Sources And Sinks: Emission And Absorption Of Greenhouse Gas, A Case Study In Italy
Free (open access)
N. Marchettini, F. M. Pulselli & E. Tiezzi
The biosphere is a closed thermodynamic system: it receives an enormous flux of energy from outside while the exchange of matter with the outside is practically negligible. Life on Earth is continuously assured by this flux of energy from the Sun (source), as well as by the capacity of dissipating heat in the outer spaces (sink), as efficiently formalized by the entropic model by Harold Morowitz. This makes life possible and is the reason why large changes induced artificially by man in periods that are brief on the scale of biological time are so dangerous. For this reason it is important to develop methods able to detect how much human activity affects the natural flow of energy from the source to the sink. Nowadays one of the points of major debate in international issues is the problem of the greenhouse effect and related climate change, as well as the main cause of the problem: massive fuel consumption. This paper presents the results of a Greenhouse Gas Inventory, calculated for the complex territorial system of the province of Siena (central Italy) according to the Revised 1996 IPCC Guidelines for National Greenhouse Gas Inventories.

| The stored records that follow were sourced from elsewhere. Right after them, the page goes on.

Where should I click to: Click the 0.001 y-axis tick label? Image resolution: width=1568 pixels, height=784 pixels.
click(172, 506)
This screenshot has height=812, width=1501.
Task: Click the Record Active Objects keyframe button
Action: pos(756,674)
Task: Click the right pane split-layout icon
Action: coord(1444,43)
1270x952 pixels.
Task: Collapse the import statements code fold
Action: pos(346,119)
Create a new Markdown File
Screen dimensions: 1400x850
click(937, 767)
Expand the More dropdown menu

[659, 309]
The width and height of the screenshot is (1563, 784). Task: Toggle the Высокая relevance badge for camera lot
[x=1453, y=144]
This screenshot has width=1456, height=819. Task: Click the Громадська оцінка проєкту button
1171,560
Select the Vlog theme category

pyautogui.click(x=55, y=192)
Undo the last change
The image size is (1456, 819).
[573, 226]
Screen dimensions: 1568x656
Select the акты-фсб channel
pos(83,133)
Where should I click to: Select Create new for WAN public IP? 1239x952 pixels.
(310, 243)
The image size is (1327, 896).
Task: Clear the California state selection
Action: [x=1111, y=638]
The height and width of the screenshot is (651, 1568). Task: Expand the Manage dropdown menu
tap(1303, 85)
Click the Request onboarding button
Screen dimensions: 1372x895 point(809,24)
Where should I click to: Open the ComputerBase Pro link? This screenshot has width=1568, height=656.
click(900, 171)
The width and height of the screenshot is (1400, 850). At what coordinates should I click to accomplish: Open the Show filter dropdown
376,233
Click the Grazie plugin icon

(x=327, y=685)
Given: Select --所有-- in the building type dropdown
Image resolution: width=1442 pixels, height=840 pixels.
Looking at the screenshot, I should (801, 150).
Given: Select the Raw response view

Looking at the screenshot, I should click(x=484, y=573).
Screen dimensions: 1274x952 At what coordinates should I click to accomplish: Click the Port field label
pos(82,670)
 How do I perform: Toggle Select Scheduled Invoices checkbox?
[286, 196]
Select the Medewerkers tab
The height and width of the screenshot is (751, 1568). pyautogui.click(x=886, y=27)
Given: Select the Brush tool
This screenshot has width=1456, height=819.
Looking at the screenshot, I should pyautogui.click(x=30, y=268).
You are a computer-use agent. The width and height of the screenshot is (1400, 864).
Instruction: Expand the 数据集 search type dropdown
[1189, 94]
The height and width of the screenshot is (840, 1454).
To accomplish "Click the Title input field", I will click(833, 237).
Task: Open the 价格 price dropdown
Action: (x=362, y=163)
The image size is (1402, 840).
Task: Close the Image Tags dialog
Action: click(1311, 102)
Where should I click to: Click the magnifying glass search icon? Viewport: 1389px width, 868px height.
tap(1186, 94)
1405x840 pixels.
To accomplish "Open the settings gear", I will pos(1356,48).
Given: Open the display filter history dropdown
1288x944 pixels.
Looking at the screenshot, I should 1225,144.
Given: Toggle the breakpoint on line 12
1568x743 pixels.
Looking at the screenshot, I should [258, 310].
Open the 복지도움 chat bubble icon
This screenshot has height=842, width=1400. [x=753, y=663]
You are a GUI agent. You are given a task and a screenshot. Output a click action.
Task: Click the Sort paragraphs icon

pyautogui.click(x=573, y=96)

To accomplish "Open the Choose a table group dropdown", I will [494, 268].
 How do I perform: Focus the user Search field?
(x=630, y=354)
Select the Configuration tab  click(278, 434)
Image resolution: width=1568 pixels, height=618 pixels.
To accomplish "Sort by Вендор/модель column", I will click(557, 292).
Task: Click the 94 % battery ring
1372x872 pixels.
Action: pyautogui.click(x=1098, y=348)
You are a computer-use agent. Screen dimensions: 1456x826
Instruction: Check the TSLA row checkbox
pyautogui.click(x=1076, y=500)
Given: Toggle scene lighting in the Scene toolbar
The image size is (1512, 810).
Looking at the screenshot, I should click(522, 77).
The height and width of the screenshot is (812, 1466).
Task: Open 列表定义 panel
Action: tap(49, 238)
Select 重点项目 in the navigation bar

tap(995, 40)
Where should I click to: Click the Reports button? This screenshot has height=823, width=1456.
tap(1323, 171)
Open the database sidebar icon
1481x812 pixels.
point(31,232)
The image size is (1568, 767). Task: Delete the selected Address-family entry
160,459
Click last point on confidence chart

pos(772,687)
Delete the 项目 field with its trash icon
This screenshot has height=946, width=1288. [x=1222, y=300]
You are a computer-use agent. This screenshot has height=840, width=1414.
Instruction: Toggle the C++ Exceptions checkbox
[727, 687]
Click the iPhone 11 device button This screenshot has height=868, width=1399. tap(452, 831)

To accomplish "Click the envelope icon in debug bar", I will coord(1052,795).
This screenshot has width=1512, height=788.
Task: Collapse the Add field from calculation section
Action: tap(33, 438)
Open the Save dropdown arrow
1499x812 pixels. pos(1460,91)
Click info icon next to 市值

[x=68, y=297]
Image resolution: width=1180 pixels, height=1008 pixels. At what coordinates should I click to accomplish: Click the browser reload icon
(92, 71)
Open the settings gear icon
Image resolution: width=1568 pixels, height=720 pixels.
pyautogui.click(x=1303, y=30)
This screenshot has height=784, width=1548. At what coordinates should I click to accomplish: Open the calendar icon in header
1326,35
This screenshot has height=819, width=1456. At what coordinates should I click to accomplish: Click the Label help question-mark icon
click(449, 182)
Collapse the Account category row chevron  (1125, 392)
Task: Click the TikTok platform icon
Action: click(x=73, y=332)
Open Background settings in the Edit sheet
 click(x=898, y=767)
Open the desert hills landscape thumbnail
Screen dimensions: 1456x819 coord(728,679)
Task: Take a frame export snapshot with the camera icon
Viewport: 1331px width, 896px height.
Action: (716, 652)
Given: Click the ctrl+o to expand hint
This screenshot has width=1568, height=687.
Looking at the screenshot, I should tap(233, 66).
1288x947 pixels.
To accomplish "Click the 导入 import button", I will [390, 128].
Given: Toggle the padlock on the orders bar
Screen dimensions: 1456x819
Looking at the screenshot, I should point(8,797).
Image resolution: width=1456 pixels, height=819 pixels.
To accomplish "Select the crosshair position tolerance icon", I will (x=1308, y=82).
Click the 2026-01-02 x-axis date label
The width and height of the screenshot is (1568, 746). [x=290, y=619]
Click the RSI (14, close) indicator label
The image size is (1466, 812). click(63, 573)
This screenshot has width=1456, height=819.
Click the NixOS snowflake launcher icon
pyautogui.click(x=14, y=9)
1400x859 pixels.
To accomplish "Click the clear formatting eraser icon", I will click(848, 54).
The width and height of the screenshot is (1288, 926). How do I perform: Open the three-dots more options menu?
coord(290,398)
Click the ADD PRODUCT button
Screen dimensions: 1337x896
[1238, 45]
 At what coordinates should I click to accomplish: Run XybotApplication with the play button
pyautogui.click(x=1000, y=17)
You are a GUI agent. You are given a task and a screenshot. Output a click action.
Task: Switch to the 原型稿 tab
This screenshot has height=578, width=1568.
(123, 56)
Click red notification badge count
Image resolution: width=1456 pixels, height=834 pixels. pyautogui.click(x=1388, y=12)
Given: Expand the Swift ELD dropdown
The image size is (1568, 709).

It is a method of assigning the responsibility of greenhouse gas emissions at local level and it suggests how to improve public policies in terms of resources and land use by the comparison of emissions and natural absorption of equivalent CO2. The paper also emphasizes how the diversities in terms of environmental characteristics, urban areas management and economic propensities within a territory can be a good model to follow towards sustainable development. Keywords: thermodynamics; solar energy; greenhouse gas inventory; sustainable development.
thermodynamics; solar energy; greenhouse gas inventory; sustainable development.